Bad Idea 3
Below is an actual excerpt from the introduction to my book. In thinking over the term “bookish” I recently came across another use in Ivan Illich’s In the Vineyard of the Text (Chicago UP, 1993). What I love is that Illich situates this sense of bookishness in the twelfth century, well before print. I think there needs to be *much* more work done in connecting the manuscriptural and print cultures of the book that Illich’s work gestures toward. For a little while I wondered whether the term bookish was a “bad idea” in reference to early nineteenth-century Europe and North America. But as I read and reread Illich it became clear to me that Illich’s notion of “bookishness” is tied to what he calls the “Epoch of the University,” a kind of learned (even monastic) reading that is radically different from the onset of mass literacy in the nineteenth century and the shift from a practice of (theologically based) learned reading to (a secularly driven) reading for entertainment. Goethe’s Unterhaltungen deutscher Ausgewanderten [Conversations or Entertainments of German Refugees] is in some sense the quintessential reflection on this shift. Illich’s notion of bookishness then is significantly different from my own, which depends on the introduction of a range of communicative problems that are tied to the surplus of material, the decrease of authorial control and the growing anonymity of public readership. This is also why my sense of bookishness is not tied to the emergence of print in the fifteenth century but to the cultural saturation of print in the late eighteenth century. Illich’s bookishness is also necessarily apocalyptic – soon to be replaced by “screen culture” – where my sense of bookishness is adaptable because it is principally about adaptation.
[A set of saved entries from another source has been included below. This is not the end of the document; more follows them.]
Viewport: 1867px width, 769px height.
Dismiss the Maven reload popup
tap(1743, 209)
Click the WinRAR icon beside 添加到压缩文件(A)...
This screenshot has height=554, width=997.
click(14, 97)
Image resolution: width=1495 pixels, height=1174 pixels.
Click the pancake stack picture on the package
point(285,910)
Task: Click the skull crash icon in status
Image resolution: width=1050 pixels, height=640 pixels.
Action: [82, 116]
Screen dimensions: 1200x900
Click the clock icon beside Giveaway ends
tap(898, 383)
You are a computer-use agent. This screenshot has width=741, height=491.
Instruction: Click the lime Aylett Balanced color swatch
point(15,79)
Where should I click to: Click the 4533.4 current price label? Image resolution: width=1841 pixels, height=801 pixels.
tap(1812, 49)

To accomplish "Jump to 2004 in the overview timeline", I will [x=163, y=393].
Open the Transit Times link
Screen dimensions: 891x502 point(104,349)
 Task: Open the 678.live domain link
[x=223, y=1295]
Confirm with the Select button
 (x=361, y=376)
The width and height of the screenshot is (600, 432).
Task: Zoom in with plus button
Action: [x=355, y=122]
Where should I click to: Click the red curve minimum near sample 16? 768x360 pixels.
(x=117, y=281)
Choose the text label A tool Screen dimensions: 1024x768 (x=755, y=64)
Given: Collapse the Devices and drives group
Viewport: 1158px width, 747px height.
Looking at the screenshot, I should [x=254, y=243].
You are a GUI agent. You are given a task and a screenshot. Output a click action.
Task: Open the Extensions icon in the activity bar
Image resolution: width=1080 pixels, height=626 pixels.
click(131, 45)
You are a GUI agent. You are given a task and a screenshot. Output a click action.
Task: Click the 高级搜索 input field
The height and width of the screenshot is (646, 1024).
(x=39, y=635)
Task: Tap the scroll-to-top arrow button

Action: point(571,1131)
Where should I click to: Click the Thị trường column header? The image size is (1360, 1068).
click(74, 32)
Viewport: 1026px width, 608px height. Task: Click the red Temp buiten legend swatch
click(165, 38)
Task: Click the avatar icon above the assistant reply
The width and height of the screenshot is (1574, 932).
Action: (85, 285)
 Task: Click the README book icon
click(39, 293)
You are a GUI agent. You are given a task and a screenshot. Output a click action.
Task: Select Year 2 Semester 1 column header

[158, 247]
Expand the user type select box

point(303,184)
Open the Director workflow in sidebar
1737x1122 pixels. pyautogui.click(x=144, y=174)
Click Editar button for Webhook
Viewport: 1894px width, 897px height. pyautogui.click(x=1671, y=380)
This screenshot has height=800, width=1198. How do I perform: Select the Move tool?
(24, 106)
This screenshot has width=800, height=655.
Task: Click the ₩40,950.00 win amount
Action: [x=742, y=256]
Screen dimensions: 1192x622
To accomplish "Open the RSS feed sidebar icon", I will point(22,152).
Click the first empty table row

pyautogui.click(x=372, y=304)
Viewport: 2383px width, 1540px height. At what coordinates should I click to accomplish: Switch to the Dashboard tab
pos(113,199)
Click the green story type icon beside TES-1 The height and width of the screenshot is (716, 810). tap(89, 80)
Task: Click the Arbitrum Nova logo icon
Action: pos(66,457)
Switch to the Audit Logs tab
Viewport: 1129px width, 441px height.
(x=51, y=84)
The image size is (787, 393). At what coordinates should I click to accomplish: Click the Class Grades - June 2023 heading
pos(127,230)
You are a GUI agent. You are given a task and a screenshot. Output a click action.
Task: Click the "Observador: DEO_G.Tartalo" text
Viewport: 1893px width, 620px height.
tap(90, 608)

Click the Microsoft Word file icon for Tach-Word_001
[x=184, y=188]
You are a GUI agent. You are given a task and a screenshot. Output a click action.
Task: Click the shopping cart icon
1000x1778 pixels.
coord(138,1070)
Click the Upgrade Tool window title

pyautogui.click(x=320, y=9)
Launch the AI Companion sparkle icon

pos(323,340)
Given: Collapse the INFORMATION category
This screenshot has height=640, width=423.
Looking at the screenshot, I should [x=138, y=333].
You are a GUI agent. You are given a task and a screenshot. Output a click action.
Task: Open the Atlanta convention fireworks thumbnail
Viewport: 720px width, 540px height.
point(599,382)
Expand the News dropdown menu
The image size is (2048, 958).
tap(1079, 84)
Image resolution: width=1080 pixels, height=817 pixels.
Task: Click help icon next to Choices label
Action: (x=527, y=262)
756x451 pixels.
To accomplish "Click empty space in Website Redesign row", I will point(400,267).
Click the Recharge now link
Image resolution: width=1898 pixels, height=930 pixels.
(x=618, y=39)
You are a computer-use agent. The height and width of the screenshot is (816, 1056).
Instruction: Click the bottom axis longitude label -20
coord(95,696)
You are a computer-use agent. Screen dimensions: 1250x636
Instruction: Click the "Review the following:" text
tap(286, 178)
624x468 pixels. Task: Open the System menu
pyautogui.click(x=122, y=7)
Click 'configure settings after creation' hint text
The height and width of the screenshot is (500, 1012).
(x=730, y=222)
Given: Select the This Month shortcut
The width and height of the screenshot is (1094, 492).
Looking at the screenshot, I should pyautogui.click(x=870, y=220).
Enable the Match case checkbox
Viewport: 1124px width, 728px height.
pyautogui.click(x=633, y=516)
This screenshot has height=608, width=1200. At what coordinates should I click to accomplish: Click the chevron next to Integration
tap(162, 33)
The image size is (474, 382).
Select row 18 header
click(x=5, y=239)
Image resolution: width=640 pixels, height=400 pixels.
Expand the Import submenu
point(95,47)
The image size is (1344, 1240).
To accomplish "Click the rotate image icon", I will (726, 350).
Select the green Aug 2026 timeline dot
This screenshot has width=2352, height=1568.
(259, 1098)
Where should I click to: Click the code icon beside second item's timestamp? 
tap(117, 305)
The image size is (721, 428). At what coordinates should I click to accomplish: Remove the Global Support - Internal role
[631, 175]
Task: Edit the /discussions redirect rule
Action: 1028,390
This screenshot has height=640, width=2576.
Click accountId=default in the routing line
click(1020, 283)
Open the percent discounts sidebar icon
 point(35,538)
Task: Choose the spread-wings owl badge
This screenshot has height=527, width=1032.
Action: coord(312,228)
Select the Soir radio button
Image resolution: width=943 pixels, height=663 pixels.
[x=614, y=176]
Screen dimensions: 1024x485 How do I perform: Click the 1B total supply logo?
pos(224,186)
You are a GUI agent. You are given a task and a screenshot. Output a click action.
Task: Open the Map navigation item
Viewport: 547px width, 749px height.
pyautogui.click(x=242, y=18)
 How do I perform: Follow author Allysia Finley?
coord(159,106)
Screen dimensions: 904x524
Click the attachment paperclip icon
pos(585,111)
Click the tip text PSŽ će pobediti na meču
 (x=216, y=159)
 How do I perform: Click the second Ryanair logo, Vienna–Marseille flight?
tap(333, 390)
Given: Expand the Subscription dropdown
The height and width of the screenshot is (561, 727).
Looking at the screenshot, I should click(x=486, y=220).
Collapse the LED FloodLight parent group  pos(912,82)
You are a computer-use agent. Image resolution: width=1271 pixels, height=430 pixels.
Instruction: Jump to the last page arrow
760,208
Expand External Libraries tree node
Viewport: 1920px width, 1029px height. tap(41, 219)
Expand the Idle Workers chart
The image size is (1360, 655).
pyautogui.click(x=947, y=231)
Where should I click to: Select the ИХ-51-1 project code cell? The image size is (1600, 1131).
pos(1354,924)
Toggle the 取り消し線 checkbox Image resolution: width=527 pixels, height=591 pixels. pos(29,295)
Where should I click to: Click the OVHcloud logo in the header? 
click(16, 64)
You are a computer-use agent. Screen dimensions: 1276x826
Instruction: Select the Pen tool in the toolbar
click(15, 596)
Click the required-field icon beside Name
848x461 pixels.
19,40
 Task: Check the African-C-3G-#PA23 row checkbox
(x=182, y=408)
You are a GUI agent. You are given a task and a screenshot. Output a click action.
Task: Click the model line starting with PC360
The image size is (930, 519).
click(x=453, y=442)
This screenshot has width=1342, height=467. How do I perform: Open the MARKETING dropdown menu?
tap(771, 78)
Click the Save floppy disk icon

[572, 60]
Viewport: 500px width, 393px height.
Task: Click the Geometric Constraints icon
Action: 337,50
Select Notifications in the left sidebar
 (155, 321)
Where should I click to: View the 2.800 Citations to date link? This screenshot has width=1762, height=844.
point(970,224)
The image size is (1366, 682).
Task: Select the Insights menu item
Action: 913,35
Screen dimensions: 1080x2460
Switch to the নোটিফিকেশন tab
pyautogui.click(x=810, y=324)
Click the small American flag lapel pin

The pilgrimages, addictions, marriages and aftershocks that books provoked in the early nineteenth century not only captured the deeply intense and personal ways that books were increasingly imagined to mark us as individuals. They also highlighted how difficult and contested this process of becoming bookish truly was. Adapting to books -- becoming bibliographic subjects -- was not something that just happened, but necessitated significant reorganizations of both social and individual identities. This book is about this process of how we became bookish at the turn of the nineteenth century. It asks what we did with books and what books did to us when there were suddenly too many books.